### [Task brief]
Render the items as a Markdown table with two columns, Row and Line, giving each line its own numbered row and leaving out blank lines.

>> begin Data for this task

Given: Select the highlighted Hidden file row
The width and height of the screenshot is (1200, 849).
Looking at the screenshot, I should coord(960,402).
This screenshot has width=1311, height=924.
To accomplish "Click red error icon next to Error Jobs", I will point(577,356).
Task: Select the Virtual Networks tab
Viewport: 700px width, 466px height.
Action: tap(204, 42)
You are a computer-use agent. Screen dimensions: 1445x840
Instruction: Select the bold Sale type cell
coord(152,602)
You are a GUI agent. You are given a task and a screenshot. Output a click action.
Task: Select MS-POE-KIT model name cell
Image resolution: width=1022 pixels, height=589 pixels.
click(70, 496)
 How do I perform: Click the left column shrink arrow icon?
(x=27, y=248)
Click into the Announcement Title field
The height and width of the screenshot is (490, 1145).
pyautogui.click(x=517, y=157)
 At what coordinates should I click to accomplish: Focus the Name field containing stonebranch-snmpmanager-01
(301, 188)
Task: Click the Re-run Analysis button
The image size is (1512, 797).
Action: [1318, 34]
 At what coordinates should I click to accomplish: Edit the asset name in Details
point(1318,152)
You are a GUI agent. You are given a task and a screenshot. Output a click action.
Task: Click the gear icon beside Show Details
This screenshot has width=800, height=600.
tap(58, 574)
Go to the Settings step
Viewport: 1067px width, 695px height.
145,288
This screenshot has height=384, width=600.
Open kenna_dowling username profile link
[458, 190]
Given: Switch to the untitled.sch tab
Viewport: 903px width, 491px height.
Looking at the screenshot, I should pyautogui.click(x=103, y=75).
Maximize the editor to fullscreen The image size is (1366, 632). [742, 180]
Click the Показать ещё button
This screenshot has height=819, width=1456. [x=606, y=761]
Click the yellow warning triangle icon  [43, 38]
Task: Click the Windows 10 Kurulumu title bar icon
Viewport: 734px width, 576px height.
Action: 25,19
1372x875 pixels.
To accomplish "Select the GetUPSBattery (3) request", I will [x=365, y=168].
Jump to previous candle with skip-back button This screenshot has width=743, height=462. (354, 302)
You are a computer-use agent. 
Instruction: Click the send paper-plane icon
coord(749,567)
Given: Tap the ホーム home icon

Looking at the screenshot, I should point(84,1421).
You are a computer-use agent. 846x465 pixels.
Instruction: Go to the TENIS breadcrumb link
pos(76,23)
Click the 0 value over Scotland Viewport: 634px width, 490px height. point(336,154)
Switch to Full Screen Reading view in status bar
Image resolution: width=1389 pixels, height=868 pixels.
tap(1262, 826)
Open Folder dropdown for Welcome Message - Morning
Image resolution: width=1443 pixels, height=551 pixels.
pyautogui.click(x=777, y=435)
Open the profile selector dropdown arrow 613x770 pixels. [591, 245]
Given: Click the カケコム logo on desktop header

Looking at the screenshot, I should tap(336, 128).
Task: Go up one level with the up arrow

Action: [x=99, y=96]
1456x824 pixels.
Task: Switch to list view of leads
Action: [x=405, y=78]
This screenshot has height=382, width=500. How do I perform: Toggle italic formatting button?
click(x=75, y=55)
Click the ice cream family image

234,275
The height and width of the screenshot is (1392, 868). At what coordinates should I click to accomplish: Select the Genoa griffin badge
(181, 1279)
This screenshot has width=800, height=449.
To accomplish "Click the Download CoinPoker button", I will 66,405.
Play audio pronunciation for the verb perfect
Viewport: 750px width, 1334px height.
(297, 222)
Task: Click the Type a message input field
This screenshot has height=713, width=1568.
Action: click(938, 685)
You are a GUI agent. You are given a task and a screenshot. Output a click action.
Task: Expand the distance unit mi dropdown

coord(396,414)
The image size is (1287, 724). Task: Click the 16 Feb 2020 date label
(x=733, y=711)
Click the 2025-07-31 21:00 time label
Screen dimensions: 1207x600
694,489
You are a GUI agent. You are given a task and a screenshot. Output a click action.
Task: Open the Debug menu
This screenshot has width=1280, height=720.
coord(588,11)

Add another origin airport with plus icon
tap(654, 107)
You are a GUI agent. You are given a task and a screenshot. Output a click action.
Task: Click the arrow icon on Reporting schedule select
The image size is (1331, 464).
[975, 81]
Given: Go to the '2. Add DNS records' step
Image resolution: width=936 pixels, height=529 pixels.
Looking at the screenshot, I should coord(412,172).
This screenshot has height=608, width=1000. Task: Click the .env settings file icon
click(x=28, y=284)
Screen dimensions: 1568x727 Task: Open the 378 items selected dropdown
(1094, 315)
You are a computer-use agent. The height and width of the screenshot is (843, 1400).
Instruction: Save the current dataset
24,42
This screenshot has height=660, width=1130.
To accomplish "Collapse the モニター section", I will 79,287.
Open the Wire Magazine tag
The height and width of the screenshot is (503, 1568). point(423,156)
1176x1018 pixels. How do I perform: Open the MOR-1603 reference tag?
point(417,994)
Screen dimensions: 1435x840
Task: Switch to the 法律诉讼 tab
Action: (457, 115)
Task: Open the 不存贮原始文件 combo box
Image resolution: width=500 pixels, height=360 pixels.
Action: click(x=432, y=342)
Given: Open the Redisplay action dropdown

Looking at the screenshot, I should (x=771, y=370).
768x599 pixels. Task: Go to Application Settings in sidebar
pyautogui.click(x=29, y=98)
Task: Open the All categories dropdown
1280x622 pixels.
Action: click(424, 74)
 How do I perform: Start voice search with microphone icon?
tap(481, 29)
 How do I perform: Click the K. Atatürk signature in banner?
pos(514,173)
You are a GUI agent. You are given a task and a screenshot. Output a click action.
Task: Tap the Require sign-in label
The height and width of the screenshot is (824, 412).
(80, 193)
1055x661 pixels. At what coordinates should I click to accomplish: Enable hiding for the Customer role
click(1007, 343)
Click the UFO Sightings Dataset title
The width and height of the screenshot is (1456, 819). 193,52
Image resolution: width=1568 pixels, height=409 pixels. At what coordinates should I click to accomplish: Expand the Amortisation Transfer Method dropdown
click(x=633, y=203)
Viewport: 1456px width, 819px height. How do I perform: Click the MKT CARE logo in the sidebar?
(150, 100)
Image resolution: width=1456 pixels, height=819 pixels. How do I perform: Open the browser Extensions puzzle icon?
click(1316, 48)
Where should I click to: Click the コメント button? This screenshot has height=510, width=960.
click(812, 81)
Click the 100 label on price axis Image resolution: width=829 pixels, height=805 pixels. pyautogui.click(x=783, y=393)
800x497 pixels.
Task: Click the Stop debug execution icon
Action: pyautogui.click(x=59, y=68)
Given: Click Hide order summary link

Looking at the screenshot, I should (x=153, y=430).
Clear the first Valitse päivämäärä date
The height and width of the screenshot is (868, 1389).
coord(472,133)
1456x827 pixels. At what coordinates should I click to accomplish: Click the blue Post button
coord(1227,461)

>> end Data for this task

### [Written response]
| Row | Line |
|---|---|
| 1 | Given: Select the highlighted Hidden file row |
| 2 | The width and height of the screenshot is (1200, 849). |
| 3 | Looking at the screenshot, I should coord(960,402). |
| 4 | This screenshot has width=1311, height=924. |
| 5 | To accomplish "Click red error icon next to Error Jobs", I will point(577,356). |
| 6 | Task: Select the Virtual Networks tab |
| 7 | Viewport: 700px width, 466px height. |
| 8 | Action: tap(204, 42) |
| 9 | You are a computer-use agent. Screen dimensions: 1445x840 |
| 10 | Instruction: Select the bold Sale type cell |
| 11 | coord(152,602) |
| 12 | You are a GUI agent. You are given a task and a screenshot. Output a click action. |
| 13 | Task: Select MS-POE-KIT model name cell |
| 14 | Image resolution: width=1022 pixels, height=589 pixels. |
| 15 | click(70, 496) |
| 16 |  How do I perform: Click the left column shrink arrow icon? |
| 17 | (x=27, y=248) |
| 18 | Click into the Announcement Title field |
| 19 | The height and width of the screenshot is (490, 1145). |
| 20 | pyautogui.click(x=517, y=157) |
| 21 |  At what coordinates should I click to accomplish: Focus the Name field containing stonebranch-snmpmanager-01 |
| 22 | (301, 188) |
| 23 | Task: Click the Re-run Analysis button |
| 24 | The image size is (1512, 797). |
| 25 | Action: [1318, 34] |
| 26 |  At what coordinates should I click to accomplish: Edit the asset name in Details |
| 27 | point(1318,152) |
| 28 | You are a GUI agent. You are given a task and a screenshot. Output a click action. |
| 29 | Task: Click the gear icon beside Show Details |
| 30 | This screenshot has width=800, height=600. |
| 31 | tap(58, 574) |
| 32 | Go to the Settings step |
| 33 | Viewport: 1067px width, 695px height. |
| 34 | 145,288 |
| 35 | This screenshot has height=384, width=600. |
| 36 | Open kenna_dowling username profile link |
| 37 | [458, 190] |
| 38 | Given: Switch to the untitled.sch tab |
| 39 | Viewport: 903px width, 491px height. |
| 40 | Looking at the screenshot, I should pyautogui.click(x=103, y=75). |
| 41 | Maximize the editor to fullscreen The image size is (1366, 632). [742, 180] |
| 42 | Click the Показать ещё button |
| 43 | This screenshot has height=819, width=1456. [x=606, y=761] |
| 44 | Click the yellow warning triangle icon  [43, 38] |
| 45 | Task: Click the Windows 10 Kurulumu title bar icon |
| 46 | Viewport: 734px width, 576px height. |
| 47 | Action: 25,19 |
| 48 | 1372x875 pixels. |
| 49 | To accomplish "Select the GetUPSBattery (3) request", I will [x=365, y=168]. |
| 50 | Jump to previous candle with skip-back button This screenshot has width=743, height=462. (354, 302) |
| 51 | You are a computer-use agent.  |
| 52 | Instruction: Click the send paper-plane icon |
| 53 | coord(749,567) |
| 54 | Given: Tap the ホーム home icon |
| 55 | Looking at the screenshot, I should point(84,1421). |
| 56 | You are a computer-use agent. 846x465 pixels. |
| 57 | Instruction: Go to the TENIS breadcrumb link |
| 58 | pos(76,23) |
| 59 | Click the 0 value over Scotland Viewport: 634px width, 490px height. point(336,154) |
| 60 | Switch to Full Screen Reading view in status bar |
| 61 | Image resolution: width=1389 pixels, height=868 pixels. |
| 62 | tap(1262, 826) |
| 63 | Open Folder dropdown for Welcome Message - Morning |
| 64 | Image resolution: width=1443 pixels, height=551 pixels. |
| 65 | pyautogui.click(x=777, y=435) |
| 66 | Open the profile selector dropdown arrow 613x770 pixels. [591, 245] |
| 67 | Given: Click the カケコム logo on desktop header |
| 68 | Looking at the screenshot, I should tap(336, 128). |
| 69 | Task: Go up one level with the up arrow |
| 70 | Action: [x=99, y=96] |
| 71 | 1456x824 pixels. |
| 72 | Task: Switch to list view of leads |
| 73 | Action: [x=405, y=78] |
| 74 | This screenshot has height=382, width=500. How do I perform: Toggle italic formatting button? |
| 75 | click(x=75, y=55) |
| 76 | Click the ice cream family image |
| 77 | 234,275 |
| 78 | The height and width of the screenshot is (1392, 868). At what coordinates should I click to accomplish: Select the Genoa griffin badge |
| 79 | (181, 1279) |
| 80 | This screenshot has width=800, height=449. |
| 81 | To accomplish "Click the Download CoinPoker button", I will 66,405. |
| 82 | Play audio pronunciation for the verb perfect |
| 83 | Viewport: 750px width, 1334px height. |
| 84 | (297, 222) |
| 85 | Task: Click the Type a message input field |
| 86 | This screenshot has height=713, width=1568. |
| 87 | Action: click(938, 685) |
| 88 | You are a GUI agent. You are given a task and a screenshot. Output a click action. |
| 89 | Task: Expand the distance unit mi dropdown |
| 90 | coord(396,414) |
| 91 | The image size is (1287, 724). Task: Click the 16 Feb 2020 date label |
| 92 | (x=733, y=711) |
| 93 | Click the 2025-07-31 21:00 time label |
| 94 | Screen dimensions: 1207x600 |
| 95 | 694,489 |
| 96 | You are a GUI agent. You are given a task and a screenshot. Output a click action. |
| 97 | Task: Open the Debug menu |
| 98 | This screenshot has width=1280, height=720. |
| 99 | coord(588,11) |
| 100 | Add another origin airport with plus icon |
| 101 | tap(654, 107) |
| 102 | You are a GUI agent. You are given a task and a screenshot. Output a click action. |
| 103 | Task: Click the arrow icon on Reporting schedule select |
| 104 | The image size is (1331, 464). |
| 105 | [975, 81] |
| 106 | Given: Go to the '2. Add DNS records' step |
| 107 | Image resolution: width=936 pixels, height=529 pixels. |
| 108 | Looking at the screenshot, I should coord(412,172). |
| 109 | This screenshot has height=608, width=1000. Task: Click the .env settings file icon |
| 110 | click(x=28, y=284) |
| 111 | Screen dimensions: 1568x727 Task: Open the 378 items selected dropdown |
| 112 | (1094, 315) |
| 113 | You are a computer-use agent. The height and width of the screenshot is (843, 1400). |
| 114 | Instruction: Save the current dataset |
| 115 | 24,42 |
| 116 | This screenshot has height=660, width=1130. |
| 117 | To accomplish "Collapse the モニター section", I will 79,287. |
| 118 | Open the Wire Magazine tag |
| 119 | The height and width of the screenshot is (503, 1568). point(423,156) |
| 120 | 1176x1018 pixels. How do I perform: Open the MOR-1603 reference tag? |
| 121 | point(417,994) |
| 122 | Screen dimensions: 1435x840 |
| 123 | Task: Switch to the 法律诉讼 tab |
| 124 | Action: (457, 115) |
| 125 | Task: Open the 不存贮原始文件 combo box |
| 126 | Image resolution: width=500 pixels, height=360 pixels. |
| 127 | Action: click(x=432, y=342) |
| 128 | Given: Open the Redisplay action dropdown |
| 129 | Looking at the screenshot, I should (x=771, y=370). |
| 130 | 768x599 pixels. Task: Go to Application Settings in sidebar |
| 131 | pyautogui.click(x=29, y=98) |
| 132 | Task: Open the All categories dropdown |
| 133 | 1280x622 pixels. |
| 134 | Action: click(424, 74) |
| 135 |  How do I perform: Start voice search with microphone icon? |
| 136 | tap(481, 29) |
| 137 |  How do I perform: Click the K. Atatürk signature in banner? |
| 138 | pos(514,173) |
| 139 | You are a GUI agent. You are given a task and a screenshot. Output a click action. |
| 140 | Task: Tap the Require sign-in label |
| 141 | The height and width of the screenshot is (824, 412). |
| 142 | (80, 193) |
| 143 | 1055x661 pixels. At what coordinates should I click to accomplish: Enable hiding for the Customer role |
| 144 | click(1007, 343) |
| 145 | Click the UFO Sightings Dataset title |
| 146 | The width and height of the screenshot is (1456, 819). 193,52 |
| 147 | Image resolution: width=1568 pixels, height=409 pixels. At what coordinates should I click to accomplish: Expand the Amortisation Transfer Method dropdown |
| 148 | click(x=633, y=203) |
| 149 | Viewport: 1456px width, 819px height. How do I perform: Click the MKT CARE logo in the sidebar? |
| 150 | (150, 100) |
| 151 | Image resolution: width=1456 pixels, height=819 pixels. How do I perform: Open the browser Extensions puzzle icon? |
| 152 | click(1316, 48) |
| 153 | Where should I click to: Click the コメント button? This screenshot has height=510, width=960. |
| 154 | click(812, 81) |
| 155 | Click the 100 label on price axis Image resolution: width=829 pixels, height=805 pixels. pyautogui.click(x=783, y=393) |
| 156 | 800x497 pixels. |
| 157 | Task: Click the Stop debug execution icon |
| 158 | Action: pyautogui.click(x=59, y=68) |
| 159 | Given: Click Hide order summary link |
| 160 | Looking at the screenshot, I should (x=153, y=430). |
| 161 | Clear the first Valitse päivämäärä date |
| 162 | The height and width of the screenshot is (868, 1389). |
| 163 | coord(472,133) |
| 164 | 1456x827 pixels. At what coordinates should I click to accomplish: Click the blue Post button |
| 165 | coord(1227,461) |